Roof structures and the repairs required to them are often highly technical and generally expensive. If your Landlord wants to repair or replace the roof of the building you occupy, there are many points to consider in checking if you are liable for the whole cost. We have experts on hand to review condition reports and tender documents to ensure that occupiers contribute no more than their lease terms require.  Here are a couple of recent examples of our involvement in roof repairs…

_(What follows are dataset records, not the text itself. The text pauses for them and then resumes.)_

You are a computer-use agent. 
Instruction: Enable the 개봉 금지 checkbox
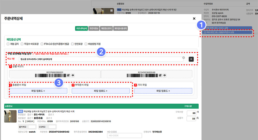pos(8,44)
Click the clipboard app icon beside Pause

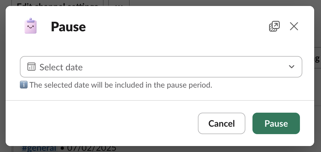[31, 26]
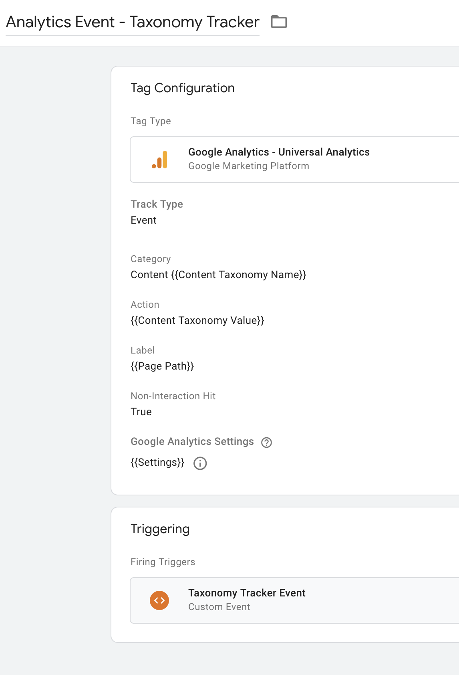Click the info icon next to {{Settings}}

tap(200, 463)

1.  Improving a Roof System – Shopping Centre South Wales

Our clients occupy a small shopping centre in South Wales. The Landlord replaced the roof of the Centre at a cost of £379,000. When we reviewed the surveyors report, we noted that the roofing system the Landlord was using was an improved version to that being replaced. Improvements were excluded under our client’s lease terms and therefore the costs associated with the enhanced roof were not recoverable from the occupier. Following detailed discussions, the Landlord agreed that the Felt Roofing system used was an improvement over the original Single Ply membrane it was replacing.  We were able to establish the value of the improved roof over the original roof system was £29,000 and our client was refunded their share of this additional cost.

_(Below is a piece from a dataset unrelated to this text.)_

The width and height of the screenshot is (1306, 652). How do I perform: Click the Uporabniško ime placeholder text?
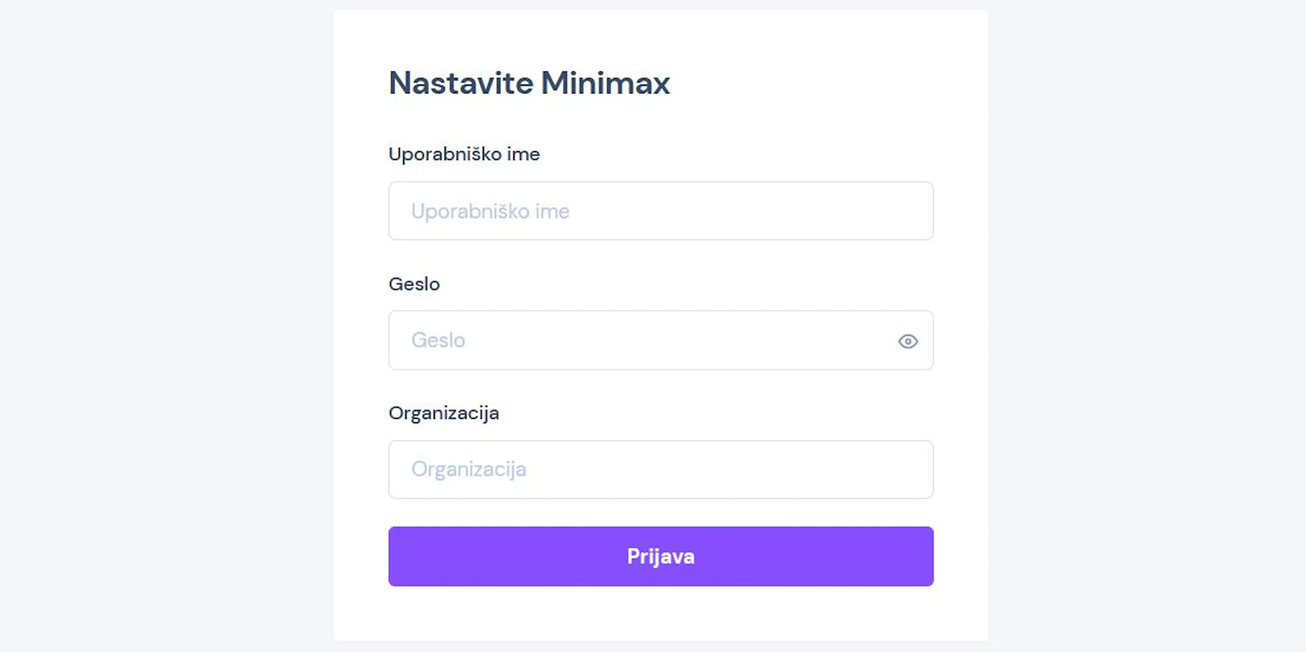(490, 211)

2.  Energy Efficient Roof – Shopping Centre Scotland

Our client occupied a small shopping centre in Scotland and were liable for 53% of the service charge. The roof needed recovering and the Landlord obtained quotes to overlay the existing roof with a new waterproof membrane.  One quote was for a non-insulated membrane at £145,000 inc fees and another quote for an insulated membrane at £235,000 inc fees. Our client’s share of these costs equated to £76,500 and £124,500 respectively. Both systems attracted 15 year warranty. The Landlord opted for the insulated roof to comply with Part L of the Building Regulations, to improve the energy efficiency rating of the development and to improve the opportunities for letting vacant units. We successfully argued that part L of the Building Regulations did not apply as the roof was only being re-covered and as such did not need to have additional insulation applied. The Landlord sought legal advice and eventually agreed to write off £48,000, which equated to our client’s share of the non-recoverable costs, in short our client’s share of the difference between two roofing systems quoted for.  

Significant savings were achieved for our clients in these cases because we were able to identify that either the lease terms or regulatory matters had not been correctly interpreted by the Landlord.   Who’s checking what you are paying towards the roof over your business?